A pesar de las aparentes similitudes, Trump no es Nixon. En 1973 el republicano estaba en su segundo mandato y, por lo tanto, sin poder ser reelecto. Era lo que en la jerga política norteamericana llaman «un pato rengo». A pesar de llevar nombre de pato, Trump se encuentra al principio de su primer período y con ganas de gobernar a su país ocho años más.
Nixon firmó en enero de 1973 los acuerdos de París por los que EE UU retiró en poco tiempo sus tropas de Vietnam. Estos acuerdos nunca fueron aprobados por el Senado. Finalmente, en octubre del mismo año se produjo la Guerra de los Seis Días entre Israel y sus vecinos árabes que, como medio de presión, suspendieron las ventas de petróleo, desatando la primera gran crisis económica mundial de la posguerra.
Es probable que Donald Trump haya mantenido tratativas ilegales con representantes rusos. También lo hizo Kissinger en aquella época.

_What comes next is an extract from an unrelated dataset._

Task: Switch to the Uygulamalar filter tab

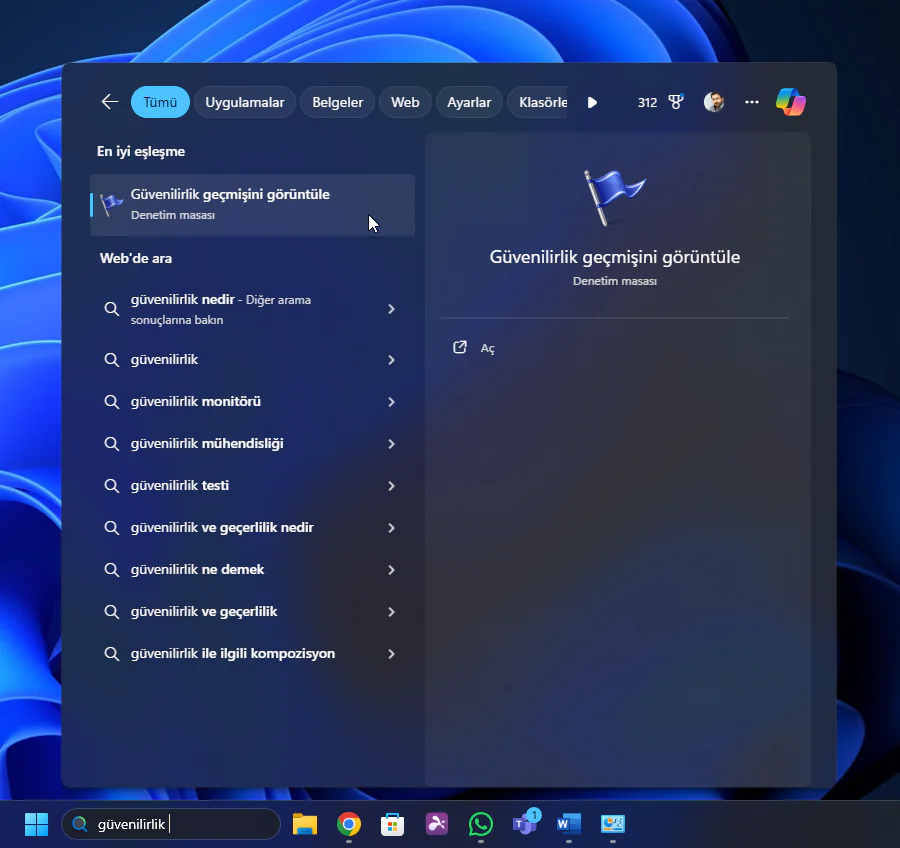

A diferencia de Nixon, empero, ante la presión el Potus se apoyó en los militares y se avino a intervenir en Siria, para delimitar su zona de influencia, aun arriesgando una crisis con Turquía.
A diferencia de 1973, finalmente, la economía está creciendo, el desempleo es bajísimo, EE UU prácticamente se autoabastece de hidrocarburos y la progresiva suba de las tasas de interés obra como una aspiradora que chupa dólares de toda la economía mundial.
Indudablemente la investigación sobre las relaciones entre el equipo de Trump y Rusia va a perturbar su gobierno durante varios meses, pero el Presidente tiene iniciativa y poder suficientes como para marcar la agenda con nuevos temas cada día. Éste puede ser el Watergate de los aparatos partidarios y mediáticos, no el suyo.